The following is adapted from Wikibon’s forthcoming Data Economy Manifesto.
As we at Wikibon have documented, the Big Data market is growing at a considerable pace. Vendors selling Big Data technology products and services realized over $11.5 billion in revenue in 2012, a 59% increase from 2011. By 2017, Big Data vendor revenue will hit close to $50 billion, according to our models.
But that’s only part of the Big Data story. While $50 billion is nothing to sneeze at, we fundamentally believe that Big Data practitioners will create significantly more value than the vendor community over the long-term. Enterprises across vertical markets, from oil & gas and financial services to healthcare and consumer products, now have the tools at their disposal to make innovative use of data to drive high-value business outcomes.
The innovative use of data is already underway, the result of which we are calling the Data Economy. This innovation is and will continue to manifest itself in a number of ways. In some cases, enterprises are leveraging the flexibility made possible by new data processing and analysis technologies to improve existing business processes, resulting in higher worker productivity and more efficient operations. In other cases, enterprises are fundamentally reinventing themselves and entire markets by creating new data-driven business models in which the analysis and dissemination of data is itself the product.
There are many other ways innovative enterprises are using data to disrupt long-established markets, and countless new methods will be developed in the coming years. The technologies that support this innovation and disruption are obviously critical to the Data Economy. But the majority of net-new value created by the Data Economy will come from practitioners. who create value for themselves, for their customers, and for society at large.
A great example of the type of innovation that will drive the Data Economy is already happening at L2C. L2C is an Atlanta-based company that is disrupting the financial services business by taking a new approach to an old problem: assessing credit risk. The company’s platform calculates credit risk based on analysis of a number of non-traditional data sources, allowing individuals with little or no credit history to potentially qualify for mortgages and other types of loans.
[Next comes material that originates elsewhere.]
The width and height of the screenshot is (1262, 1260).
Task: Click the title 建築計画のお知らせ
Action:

This could drive significant net-new economic activity, including new home sales, new home construction and other related services, that wouldn’t otherwise occur.
A note of caution is warranted, however. Innovation and disruption is never an easy or linear process. There will be many starts and stops, and more than a handful of enterprises will fail. We are already witnessing struggles by early adopters, nearly half of who have not achieved the level of value they anticipated at the start of Big Data projects. Those who succeed in the Data Economy will be the enterprises that learn from the struggles of these early adopters to overcome challenges, both technological and not.
The Data Economy is in the early stages, but progress is likely to be rapid if choppy. Within a decade, virtually all enterprises will be in the data business in one form or another. The companies that emerge at the top of the value food chain in 2020 will be those that invest in the people, processes and technology to enable data-driven innovation today. Wikibon, SiliconANGLE and theCUBE will be here documenting the Data Economy each step of the way.